- [Activity]:
Return only the count of lines in the listing below where the word "This" appears.
[[ Dataset entries open ]]
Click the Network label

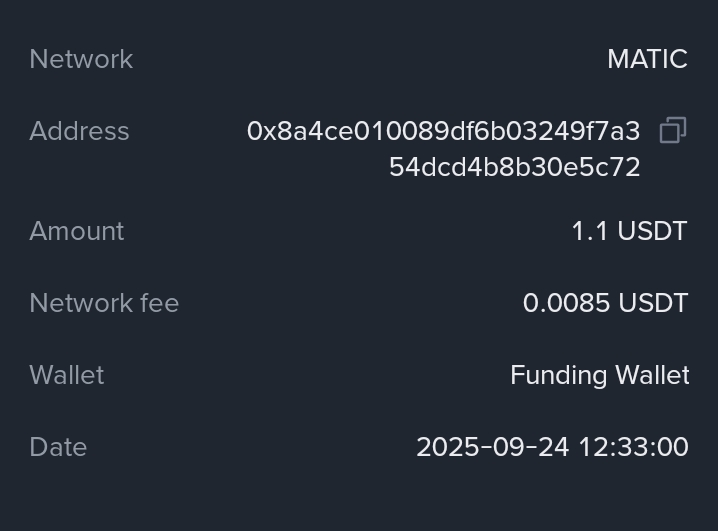[x=81, y=59]
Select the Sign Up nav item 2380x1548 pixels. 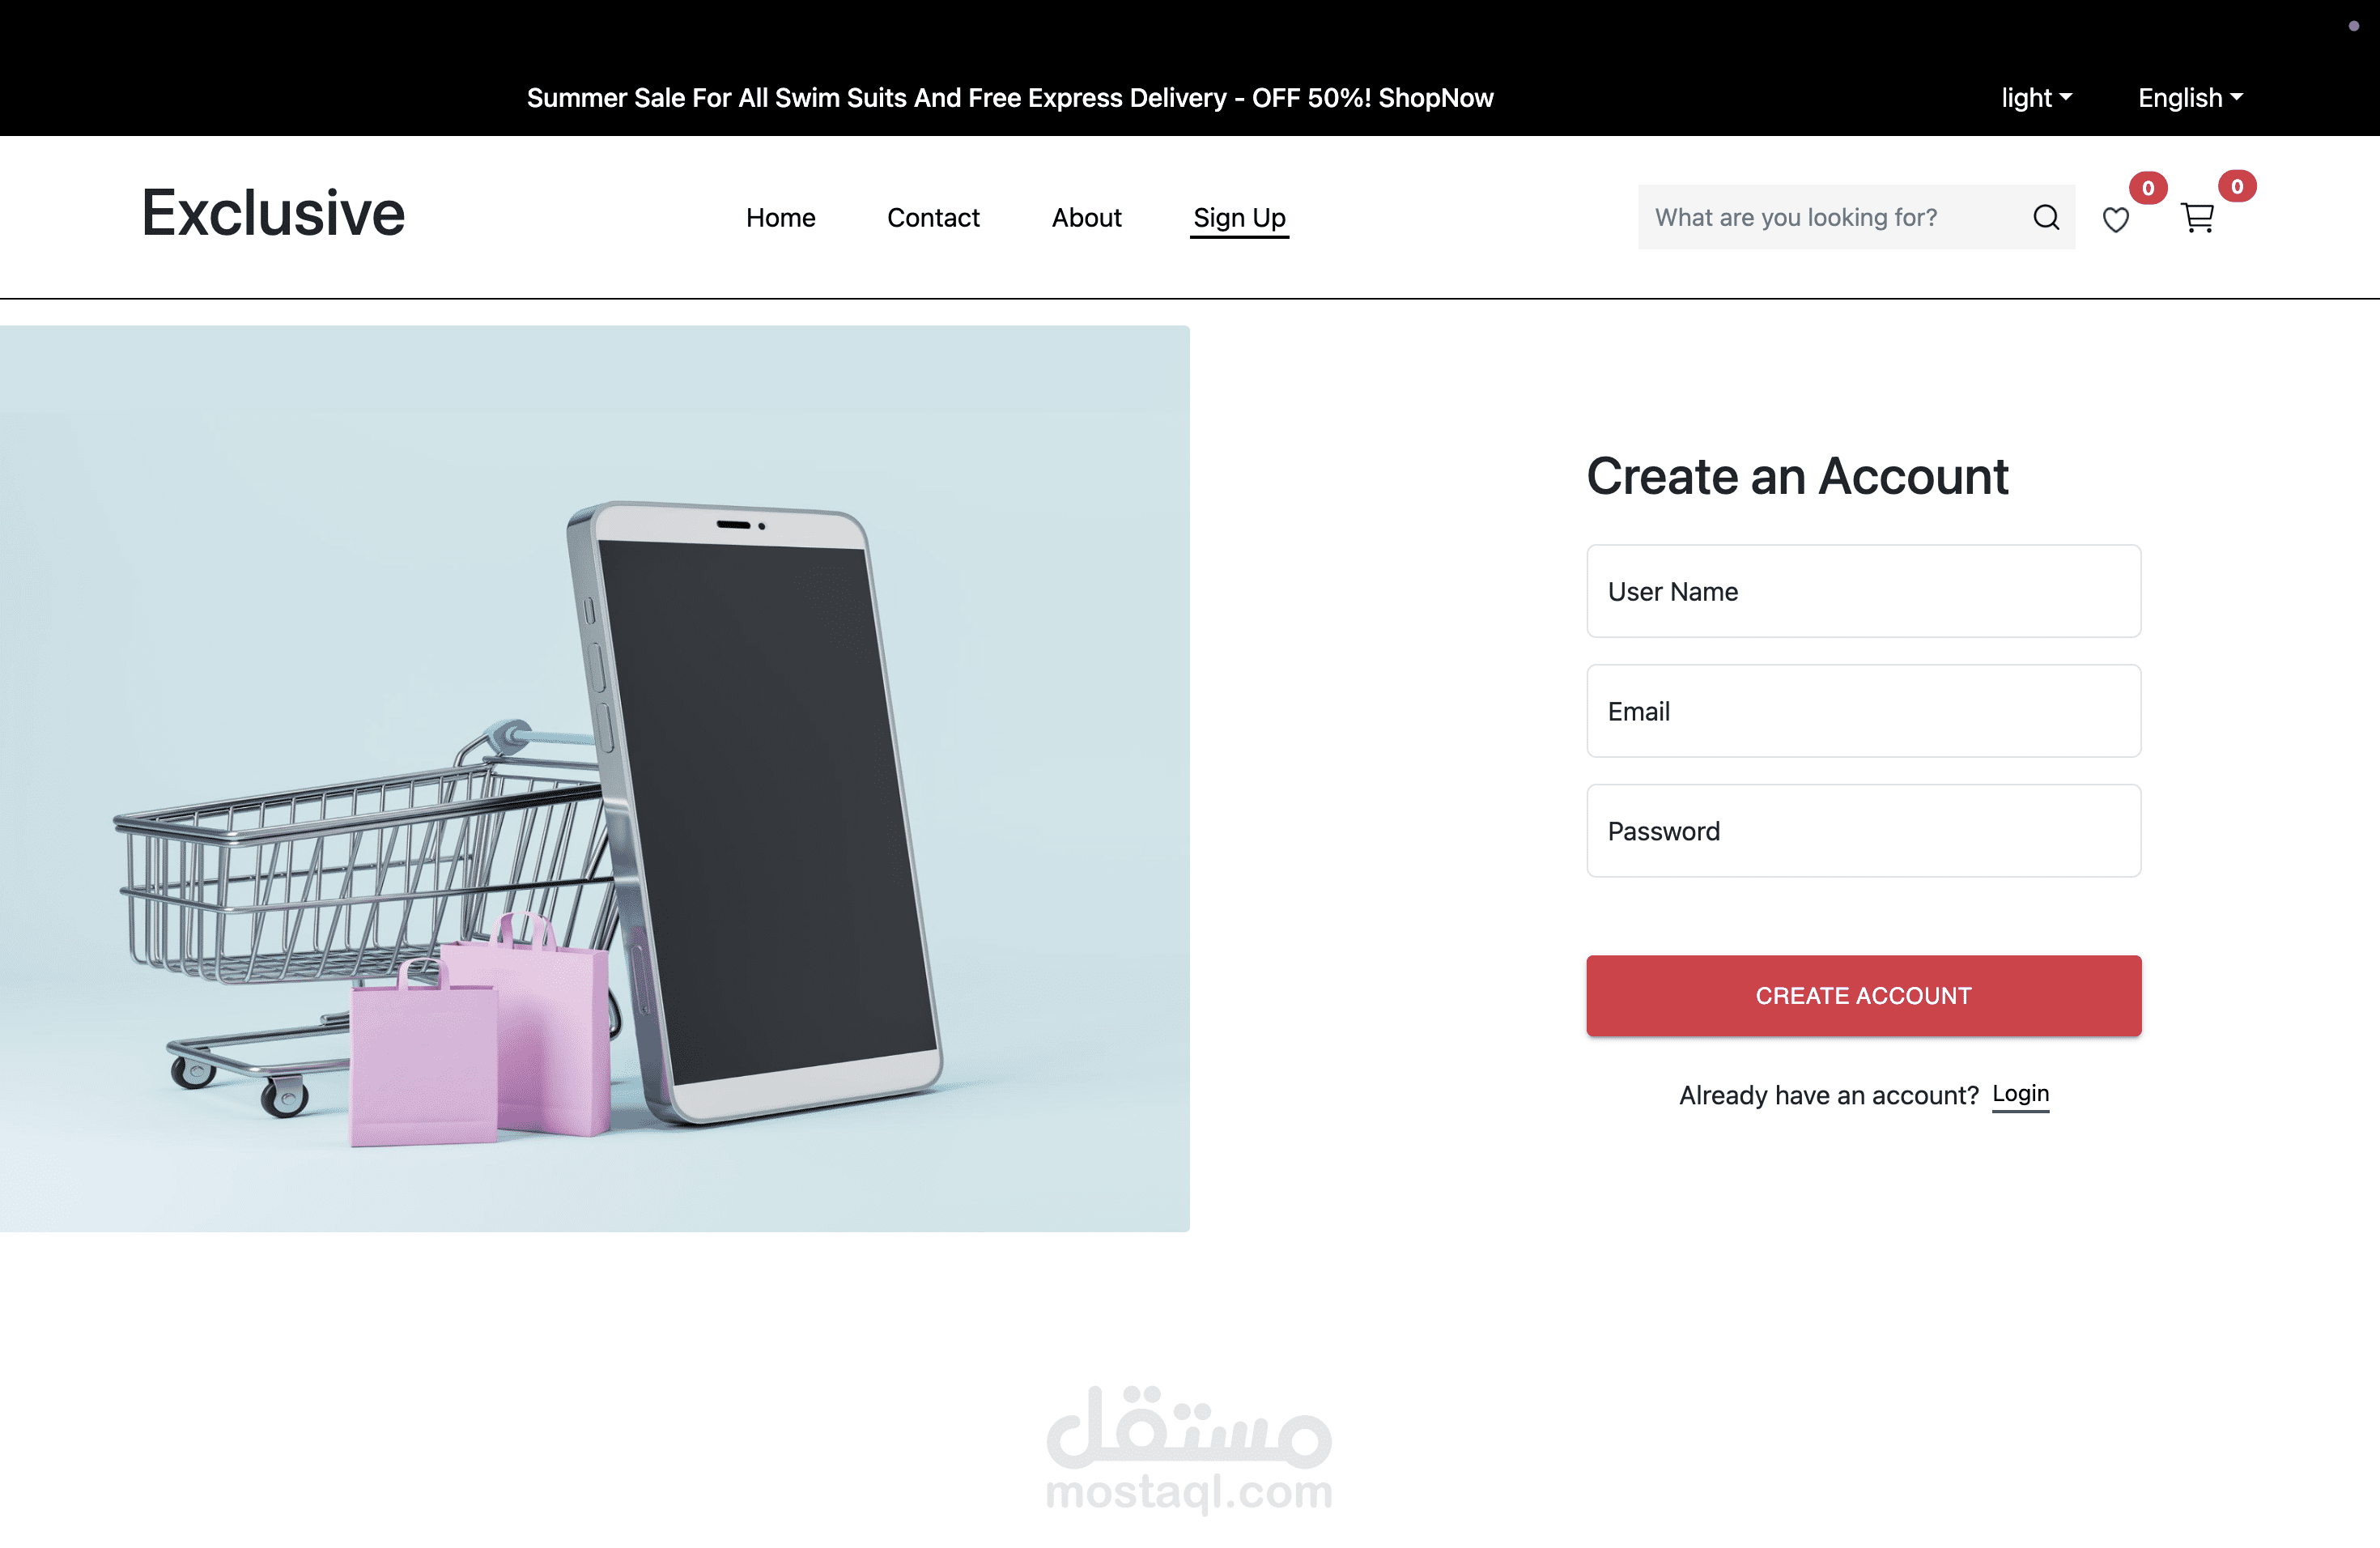click(1240, 218)
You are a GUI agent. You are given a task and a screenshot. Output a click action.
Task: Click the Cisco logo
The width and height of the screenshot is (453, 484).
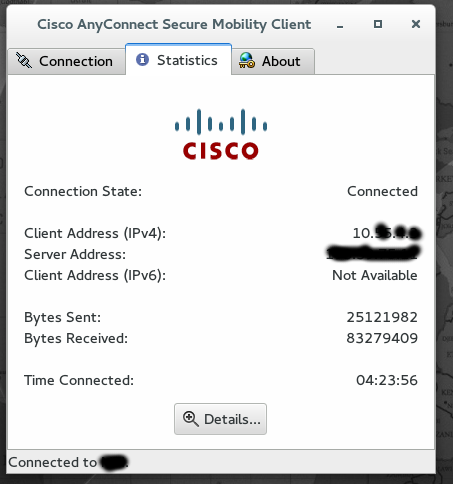(221, 134)
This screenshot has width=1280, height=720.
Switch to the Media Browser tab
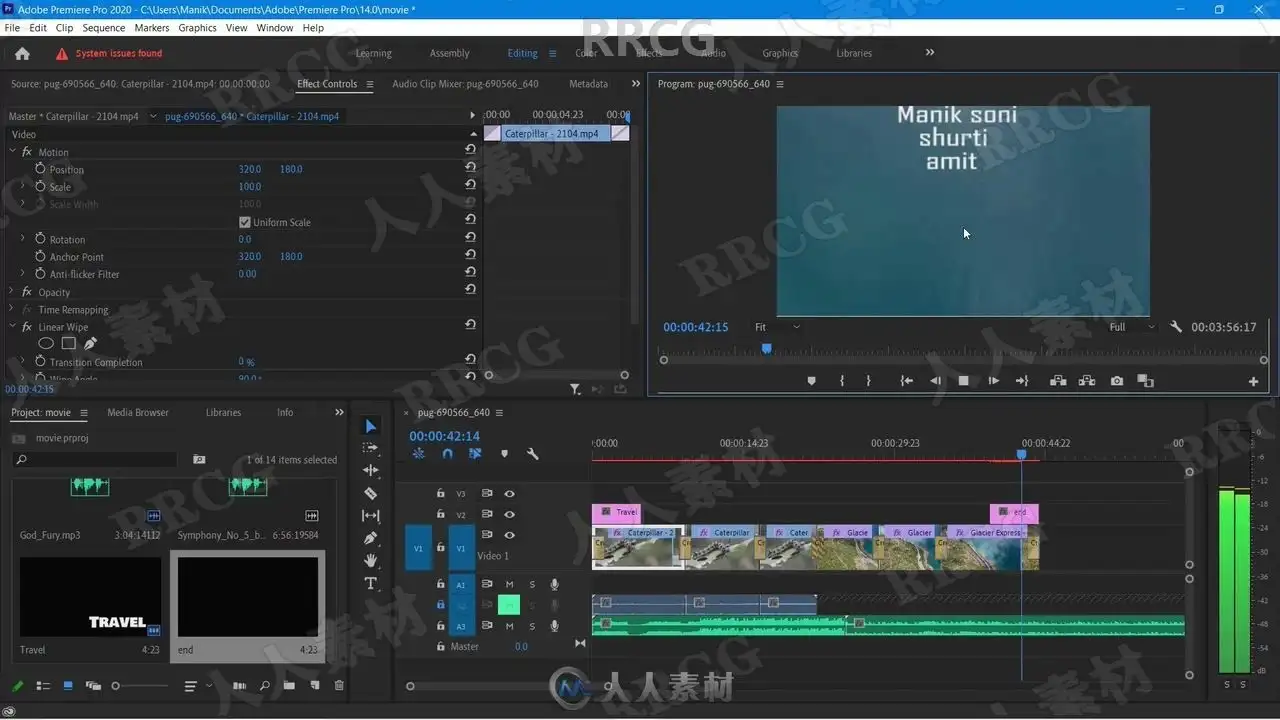coord(138,412)
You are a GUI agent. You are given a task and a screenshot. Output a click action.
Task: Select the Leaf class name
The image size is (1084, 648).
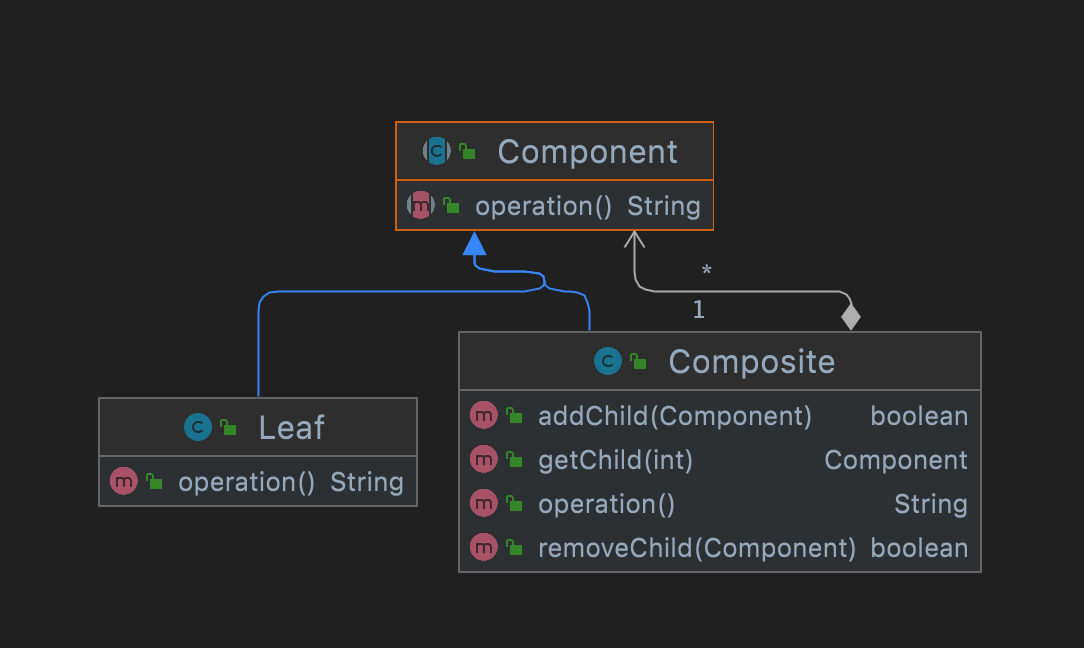(291, 427)
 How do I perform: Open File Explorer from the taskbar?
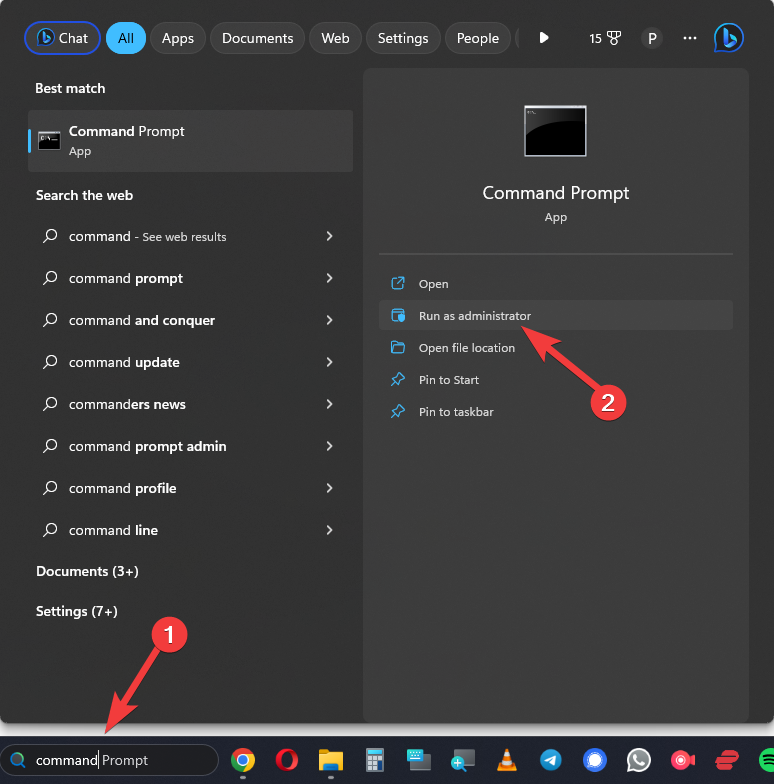[331, 760]
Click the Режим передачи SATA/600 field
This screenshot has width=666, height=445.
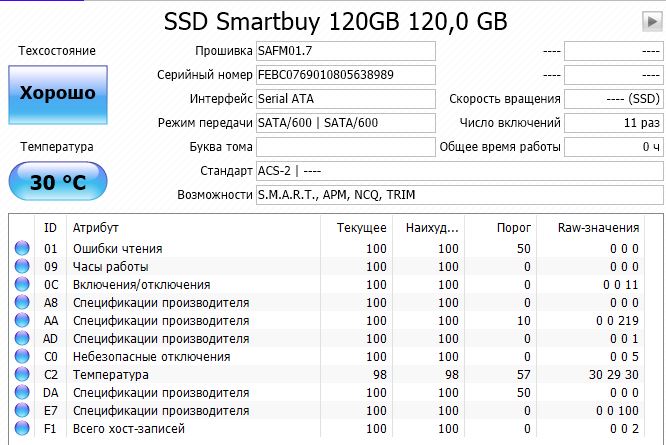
[[ Dataset entries closed ]]
- [Finished task]:
2